**What you will do:** Using the records provided below, locate and copy each line that contains the word "agent".

Start of Available data

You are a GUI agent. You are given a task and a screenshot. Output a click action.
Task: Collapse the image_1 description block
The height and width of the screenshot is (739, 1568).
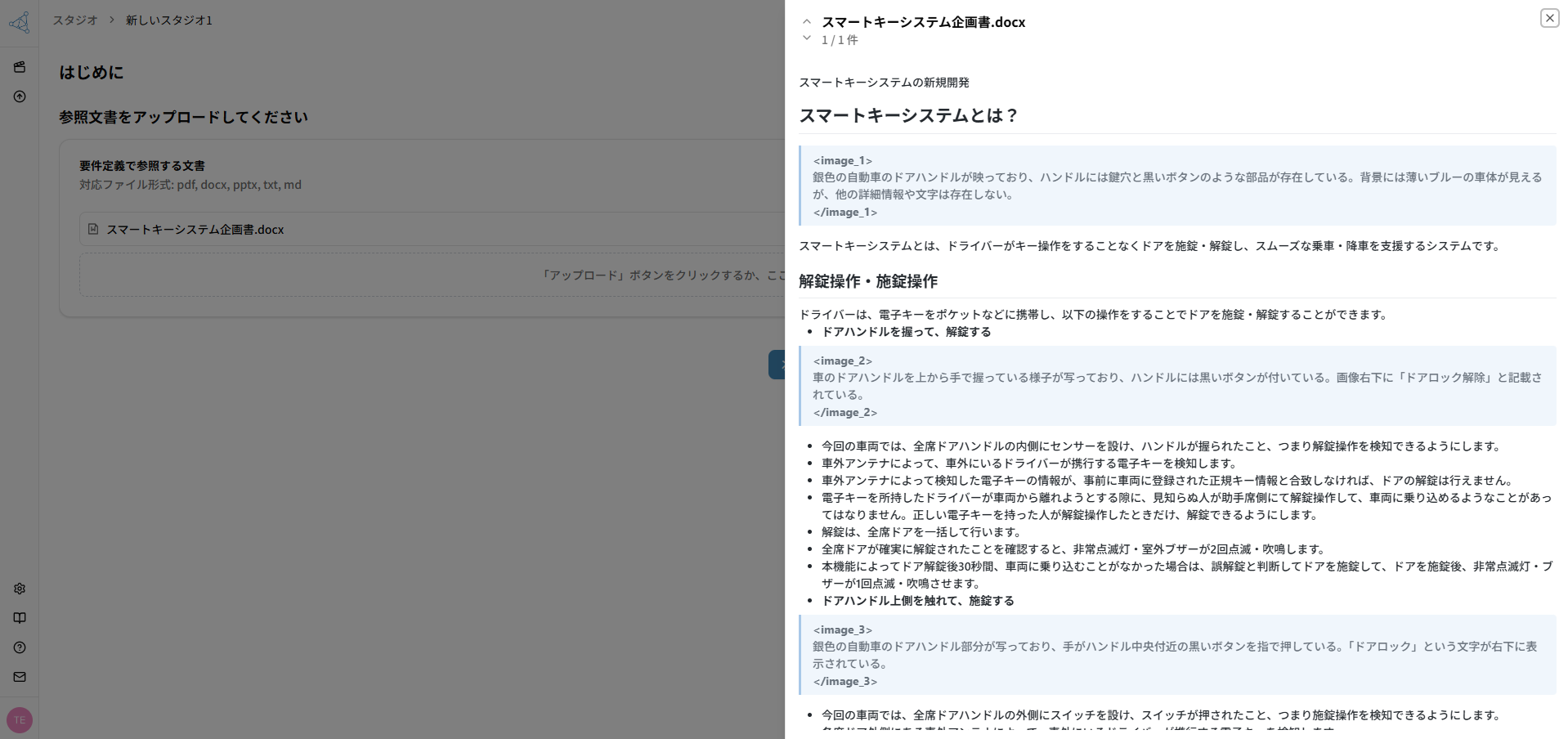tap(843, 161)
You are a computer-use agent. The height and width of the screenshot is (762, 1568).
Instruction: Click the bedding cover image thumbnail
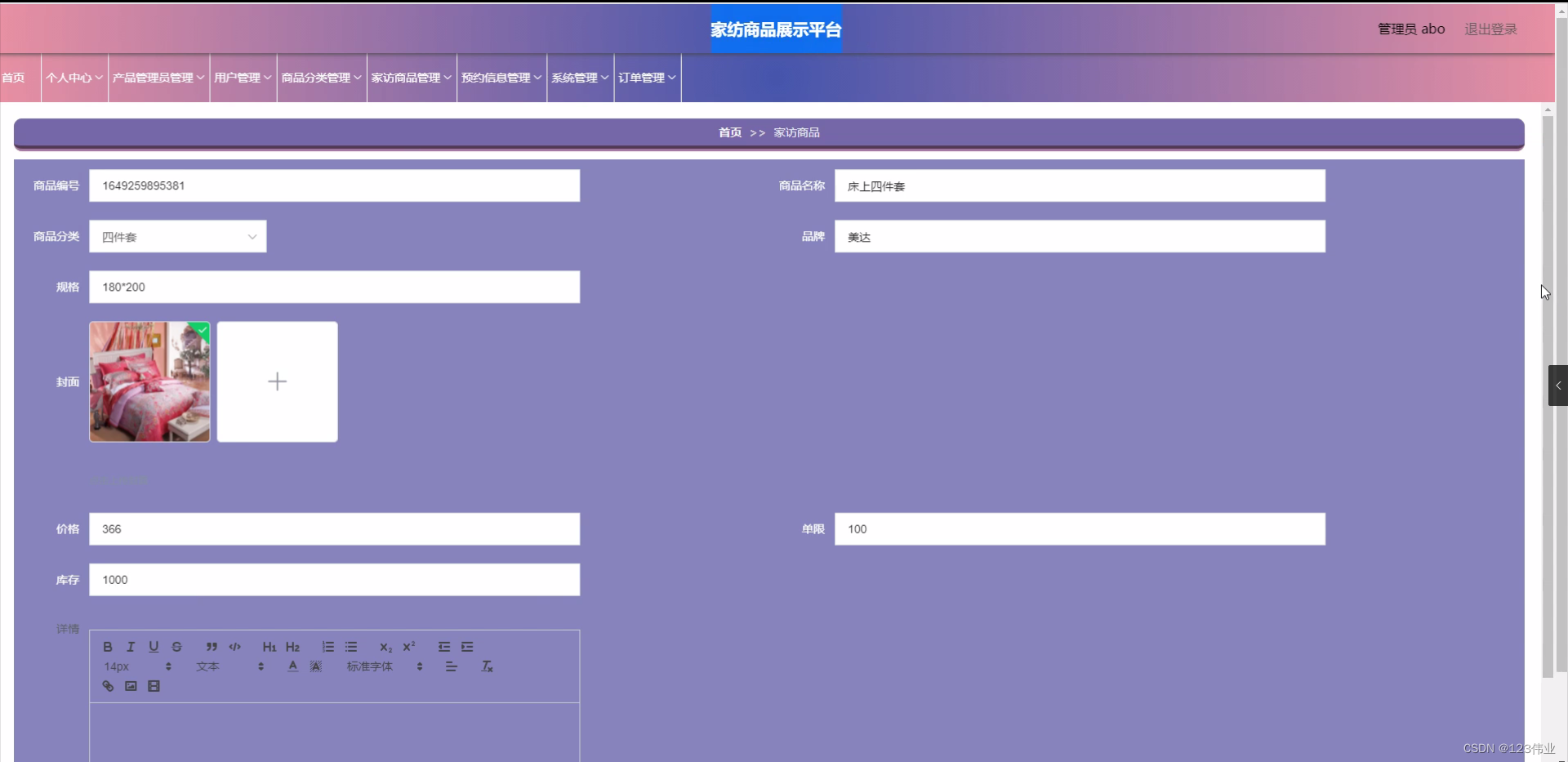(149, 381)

End of Available data
Start of Available data

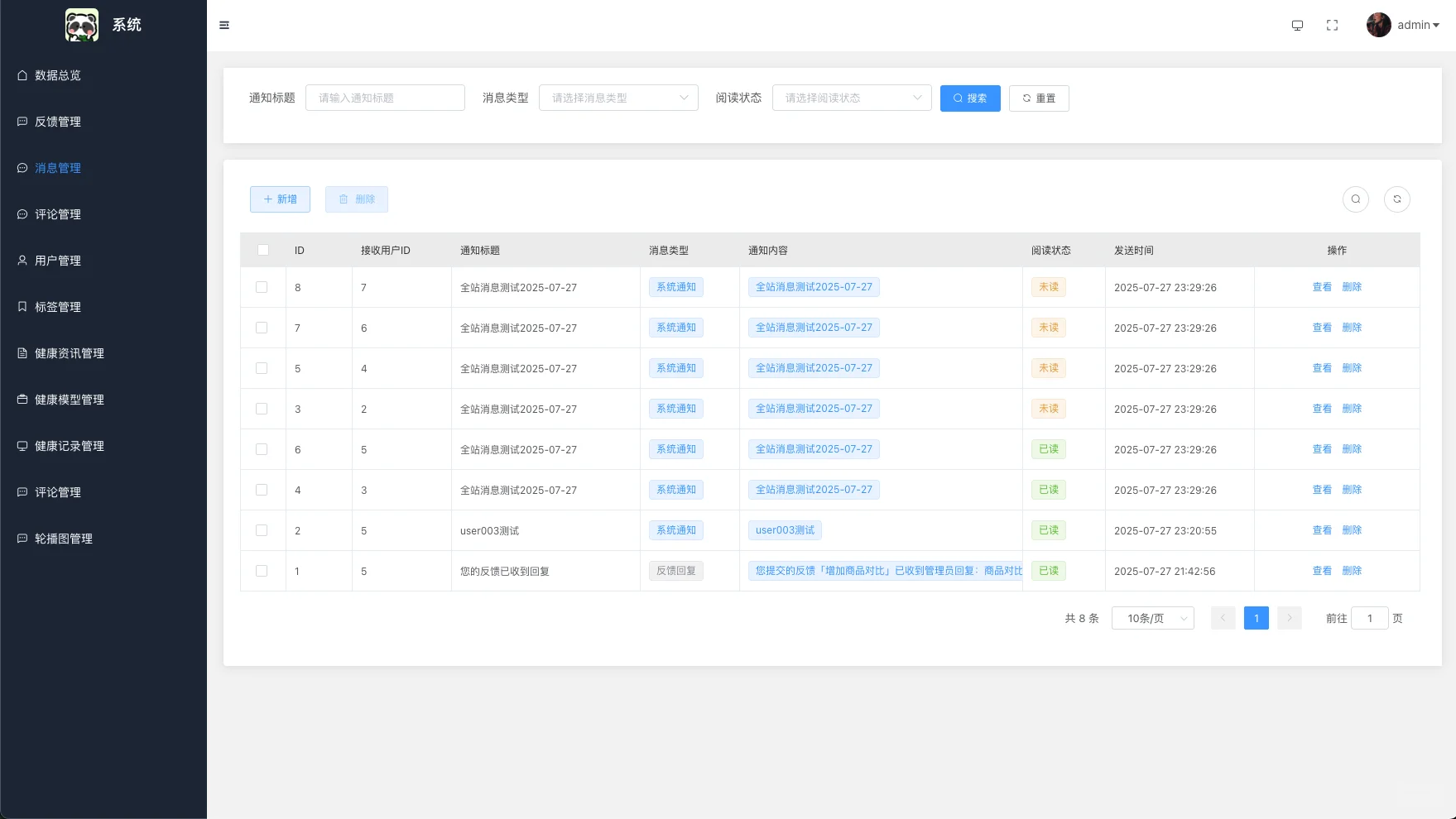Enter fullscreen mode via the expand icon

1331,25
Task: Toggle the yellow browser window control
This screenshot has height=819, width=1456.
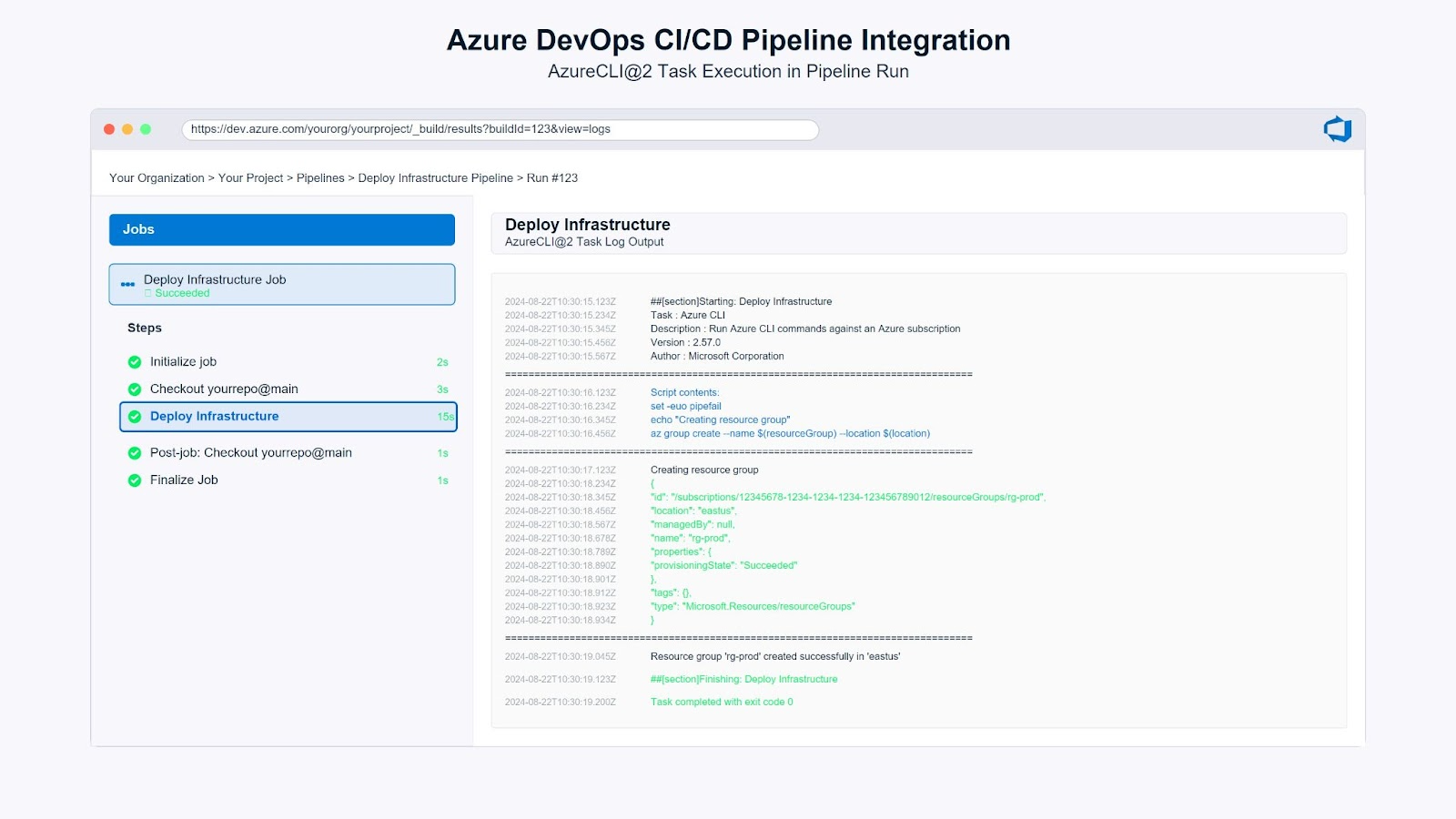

End of Available data

**Written response:**
You are a GUI agent. You are given a task and a screenshot. Output a click action.
You are a computer-use agent. The height and width of the screenshot is (762, 1568).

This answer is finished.